As mentioned above, significantly reduced the growth of cancer cells with the expression of siRNA (siRNA) inhibition MGC47816 and HES6.Although suppressing the accurate molecule mechanism of growth, siRNA (siRNA) still needs to understand, the data of this paper clearly illustrate that said gene is the good candidate diagnostic flag of HCC, and can represent the molecular target that is used to develop the active drug for the treatment of these intractable tumours.

Industrial applicibility

The aforementioned gene expression analysis of the cDNA microarray of full genomic level is accredited as the gene that specificity raises with MGC47816 and HES6.It is considered herein that MGC47816 and HES6 also can be used as the target of cancer prevention and treatment.Based on the expression of MGC47816 and/or HES6, the invention provides the molecular diagnosis mark of identifying or detecting HCC.

Method described herein also can be used for identifying other molecular targets of prevention, diagnosis and treatment HCC.The data of the application report make to the understanding of HCC more comprehensively, help developing new diagnosis policy, and help to identify the molecular target of medicine and prevention medicament.These information make has had more deep understanding to liver cell tumor, and for exploitation is diagnosed, the New Policy of the also final prevention HCC of treatment provides enlightenment.
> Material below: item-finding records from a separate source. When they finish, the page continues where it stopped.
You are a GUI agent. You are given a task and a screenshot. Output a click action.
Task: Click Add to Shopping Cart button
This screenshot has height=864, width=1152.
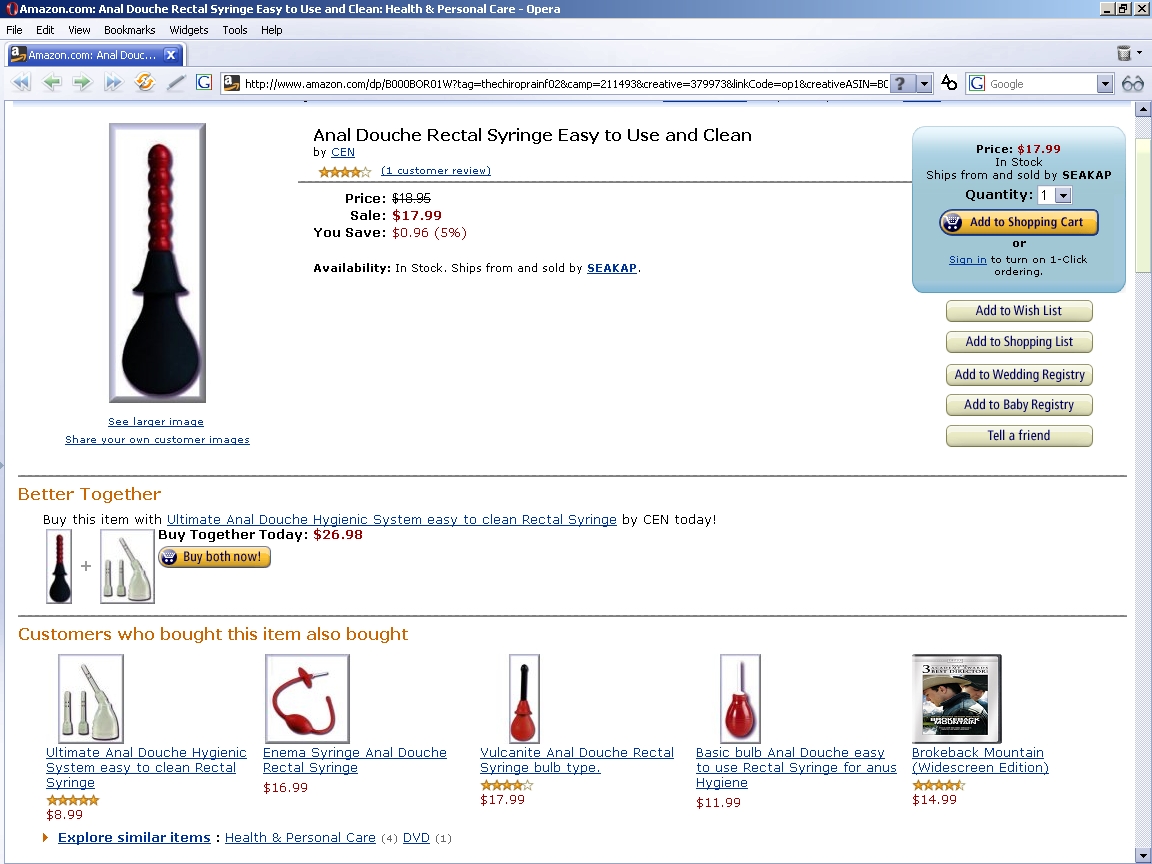(x=1018, y=222)
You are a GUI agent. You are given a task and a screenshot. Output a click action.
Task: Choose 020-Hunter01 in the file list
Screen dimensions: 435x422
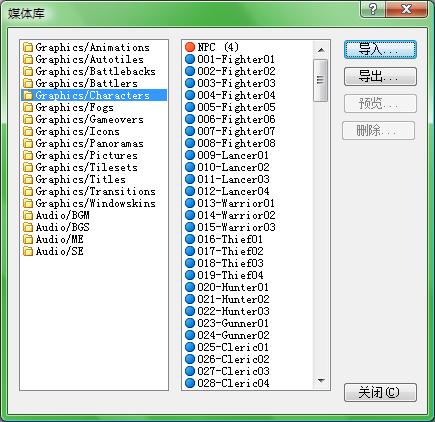point(233,287)
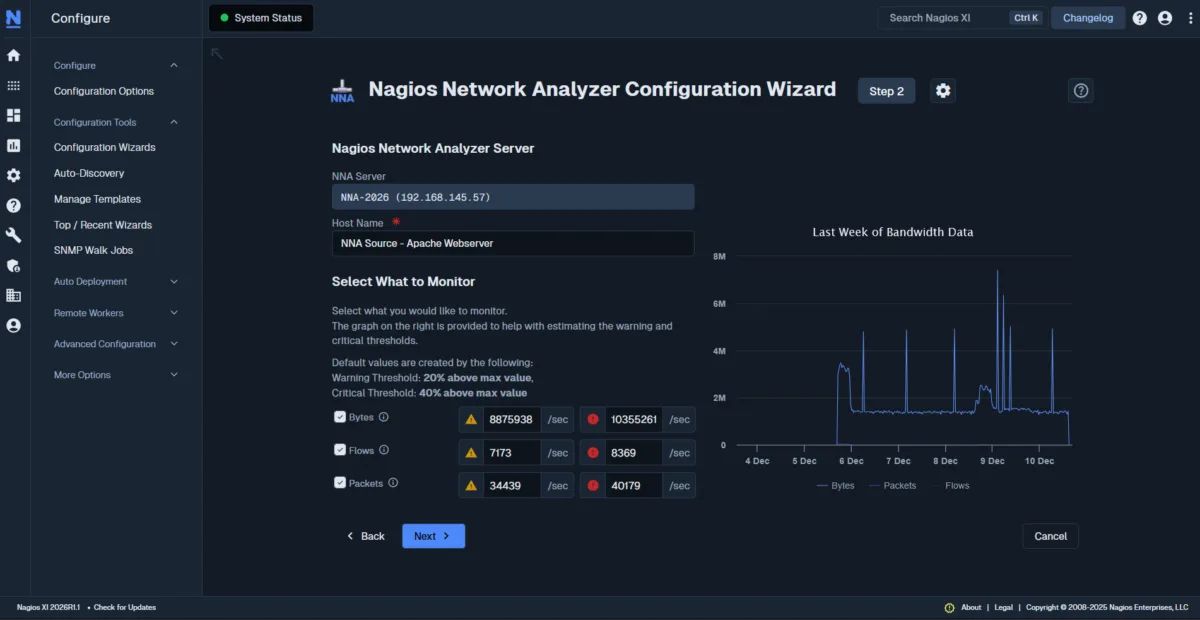Click the gear icon beside the wizard title
Image resolution: width=1200 pixels, height=620 pixels.
click(x=942, y=90)
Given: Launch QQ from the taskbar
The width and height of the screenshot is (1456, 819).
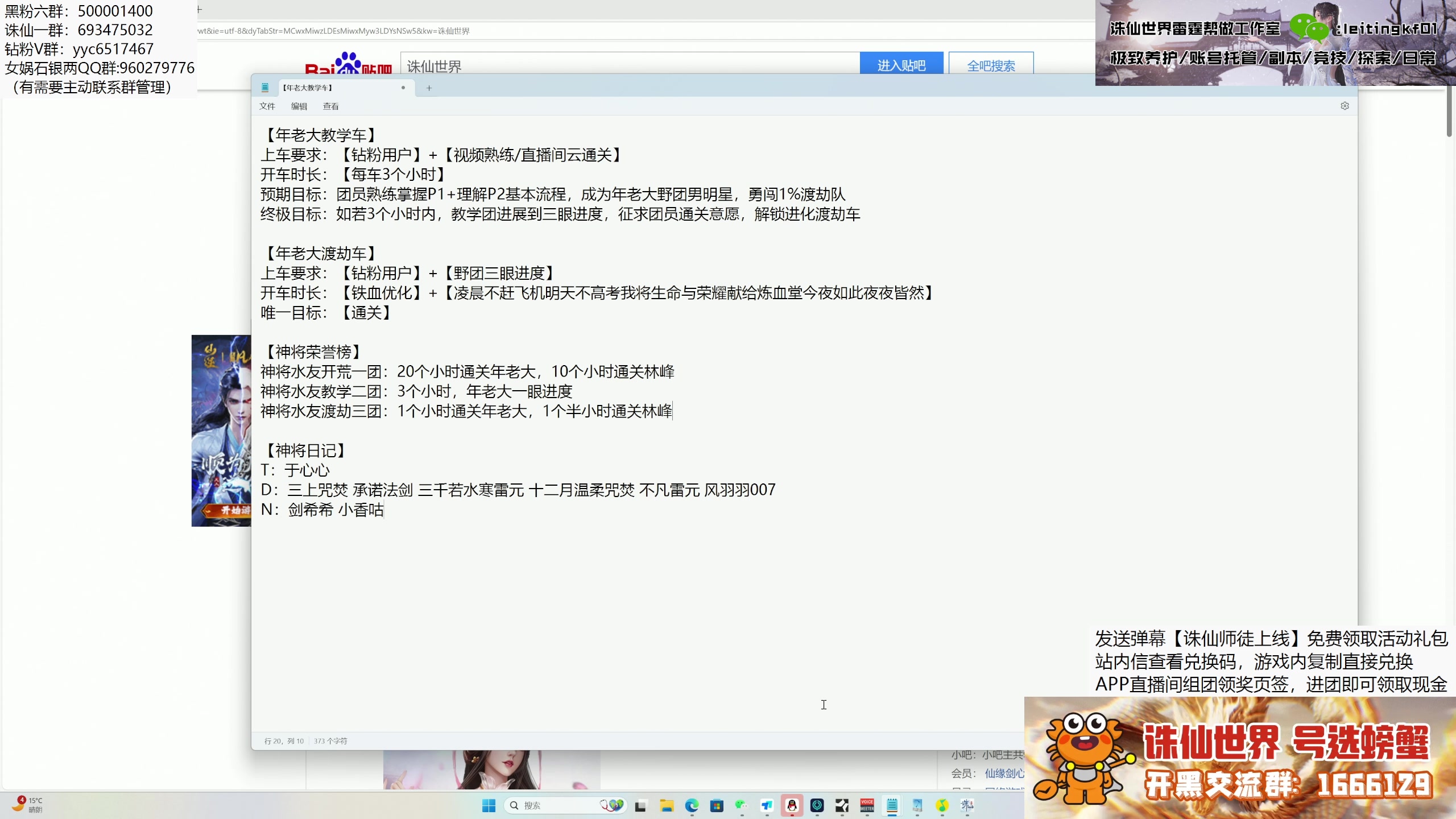Looking at the screenshot, I should click(x=792, y=805).
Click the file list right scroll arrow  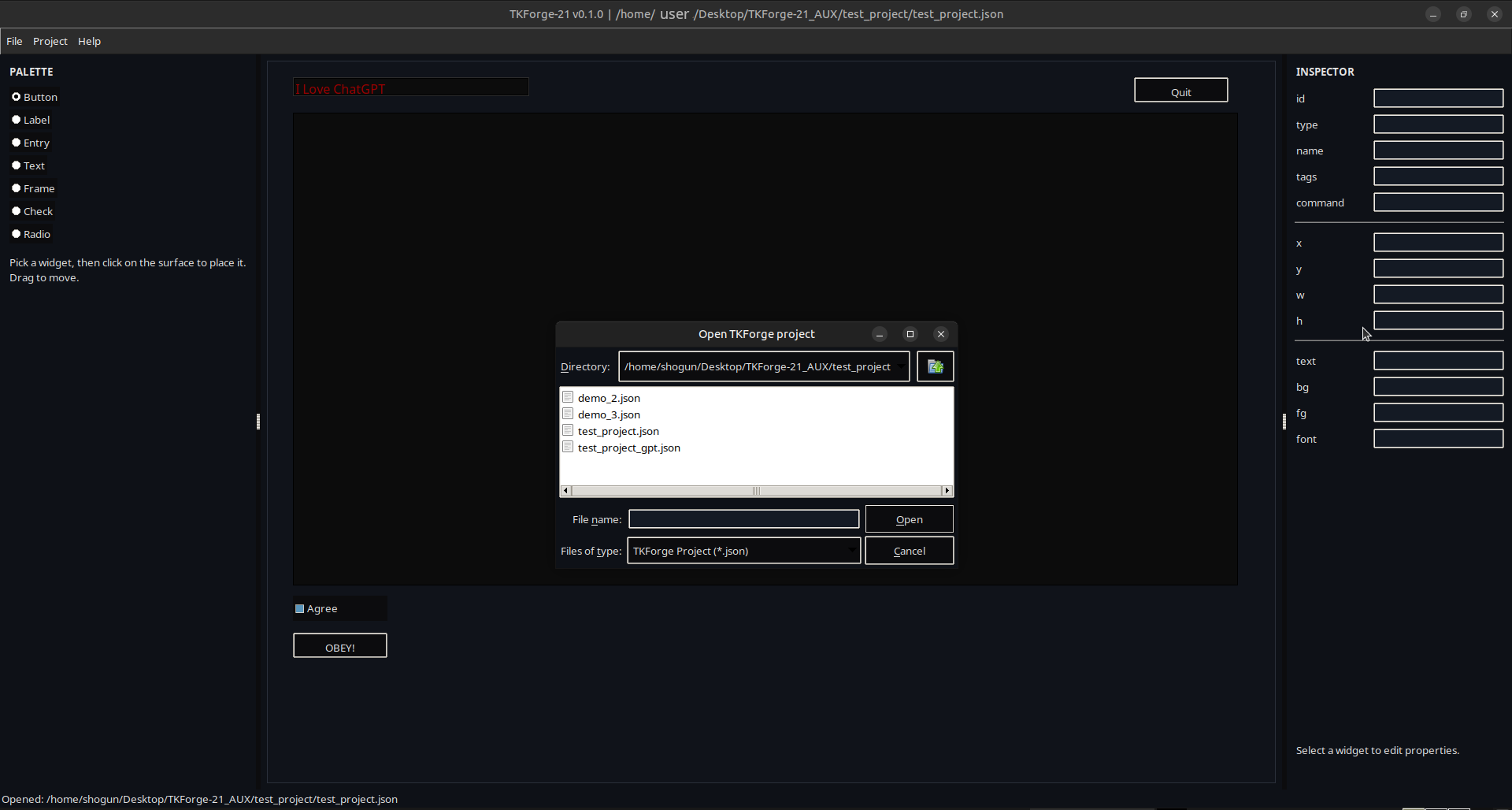coord(947,491)
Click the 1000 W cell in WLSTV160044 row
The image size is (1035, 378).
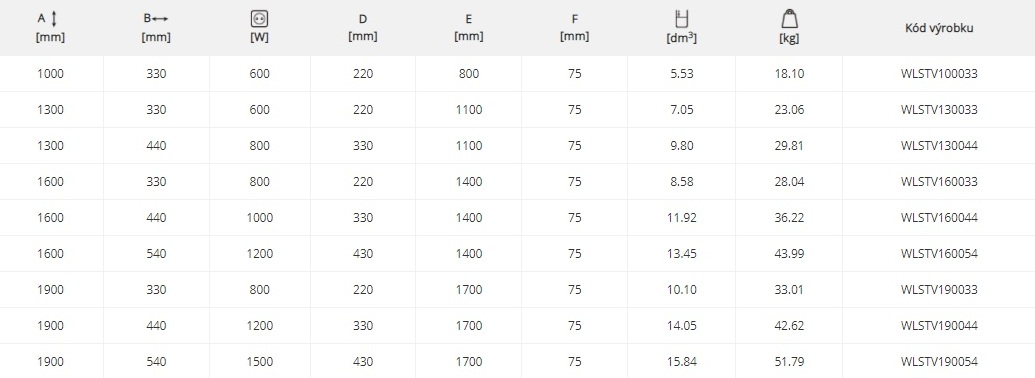(x=259, y=218)
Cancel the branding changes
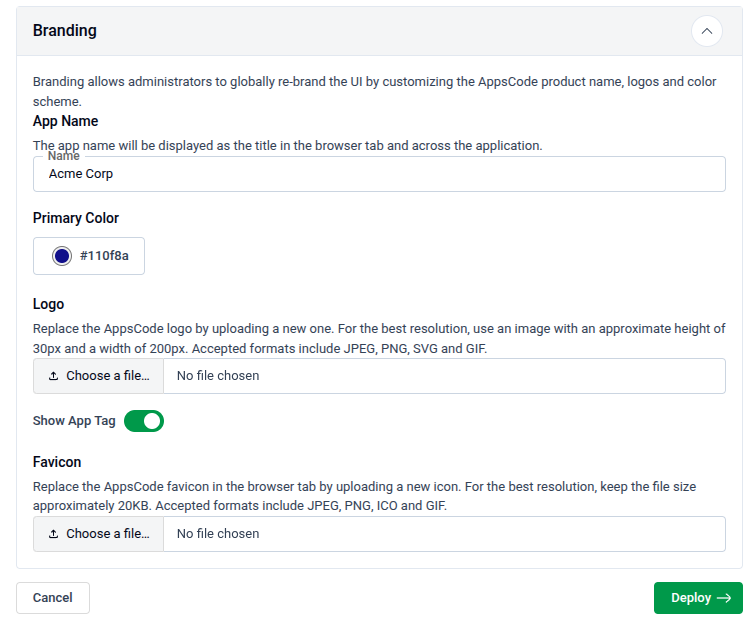 (x=53, y=598)
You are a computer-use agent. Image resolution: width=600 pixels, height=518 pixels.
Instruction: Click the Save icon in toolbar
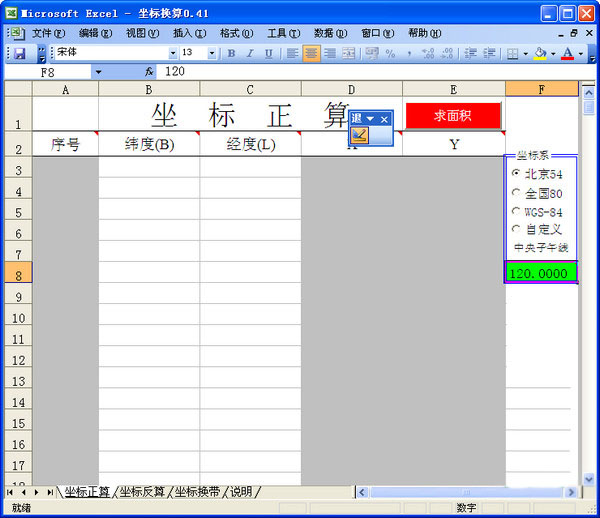point(19,53)
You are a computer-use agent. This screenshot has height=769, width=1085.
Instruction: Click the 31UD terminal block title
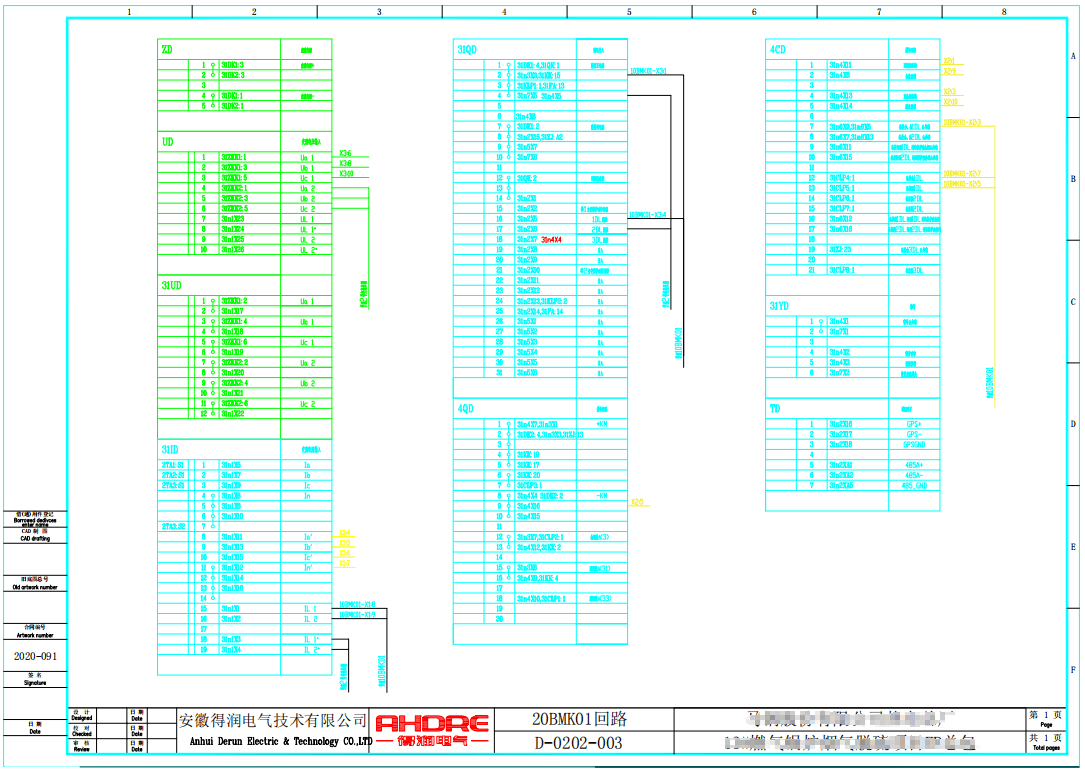172,285
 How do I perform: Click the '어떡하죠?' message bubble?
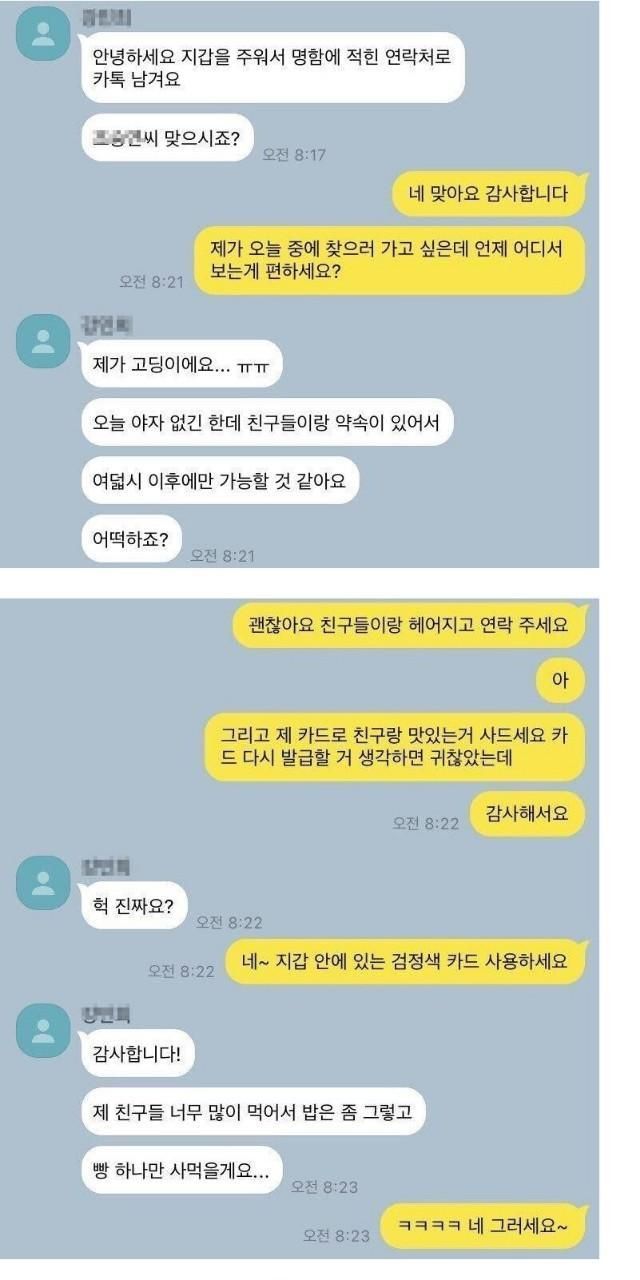[132, 539]
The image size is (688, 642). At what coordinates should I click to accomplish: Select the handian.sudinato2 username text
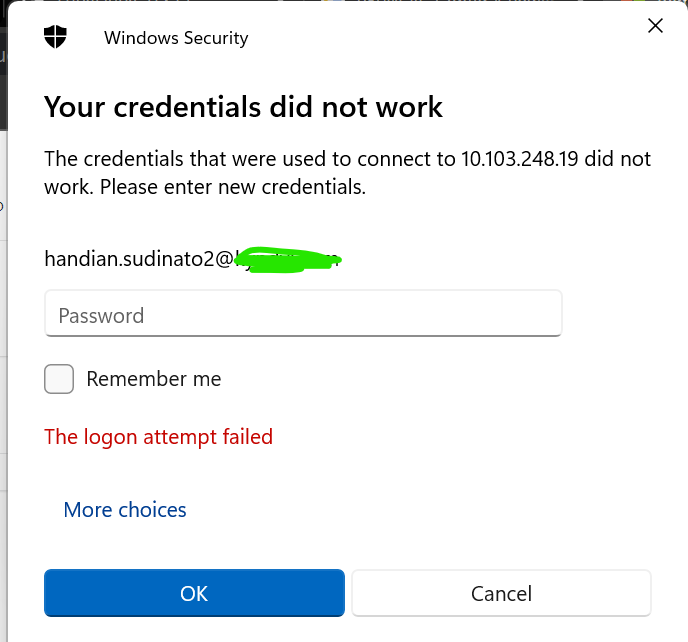click(x=129, y=258)

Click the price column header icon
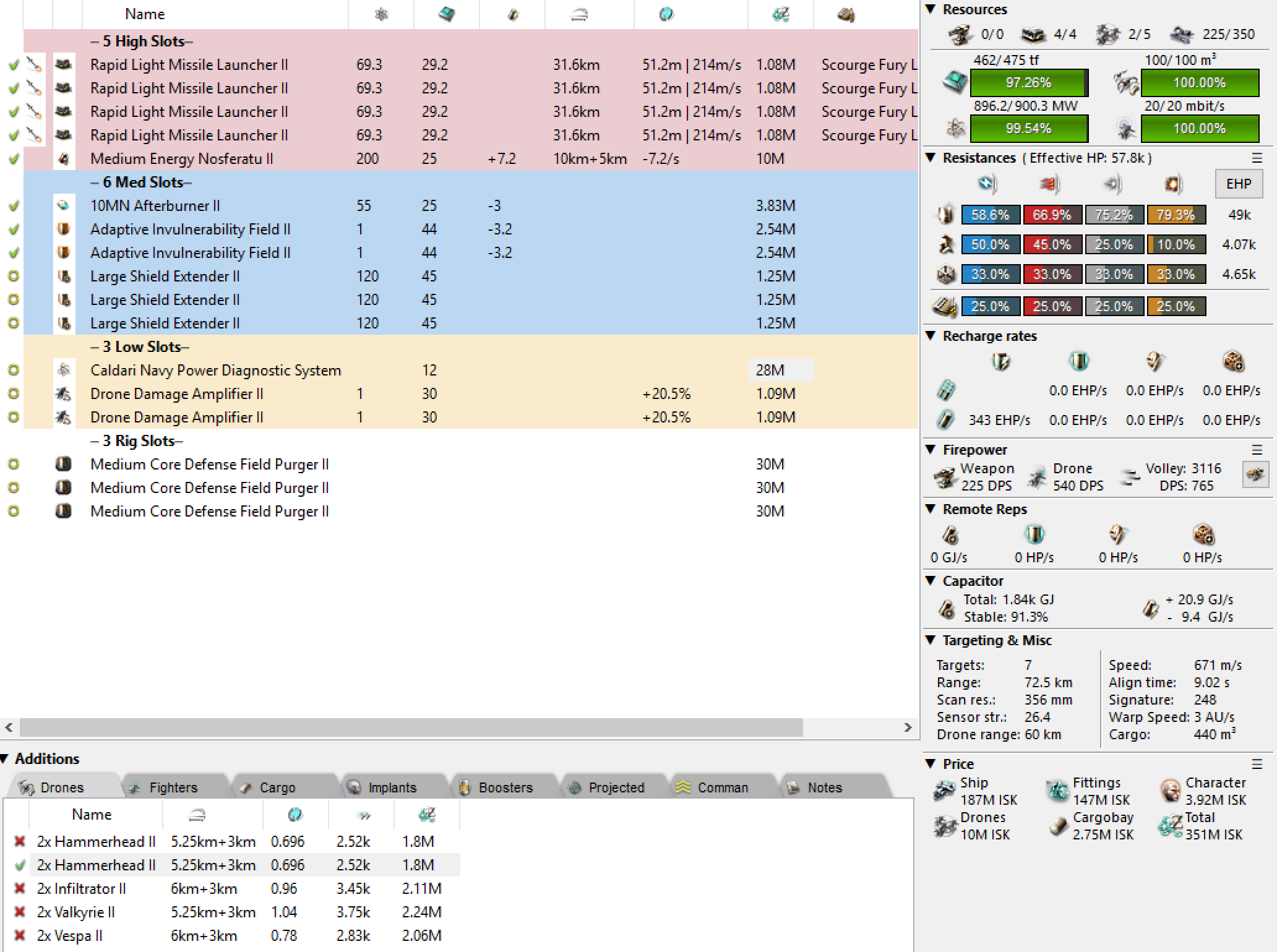[781, 14]
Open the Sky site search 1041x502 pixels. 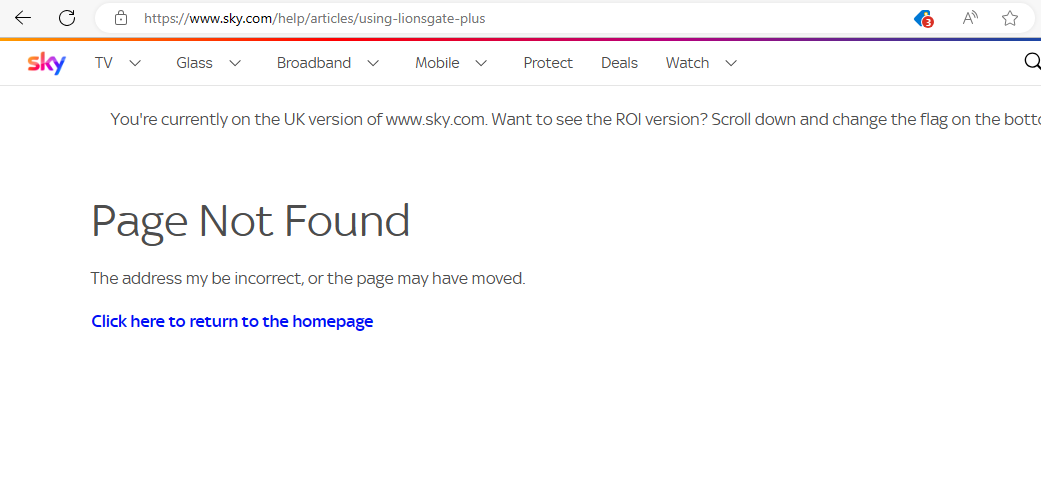(1032, 62)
The patent that all this paper quote, patent application and document all are incorporated herein by reference in full.Further, though with reference to specific embodiments the present invention is described in detail, should understand above-mentioned specification sheets and be for example and explanation, it should illustrate the present invention and embodiment preferred thereof.By the test of routine, to those skilled in the art, under the situation that does not deviate from the spirit and scope of the present invention, specification sheets is carried out various changes and modification is conspicuous.Therefore, the present invention should not be subjected to the restriction of above-mentioned specification sheets and following claims and equivalent thereof.

Sequence table

＜110〉Oncotherapy Science Inc (ONCOTHERAPY SCIENCE, INC.) Tokyo University (THE UNIVERSITY OF TOKYO)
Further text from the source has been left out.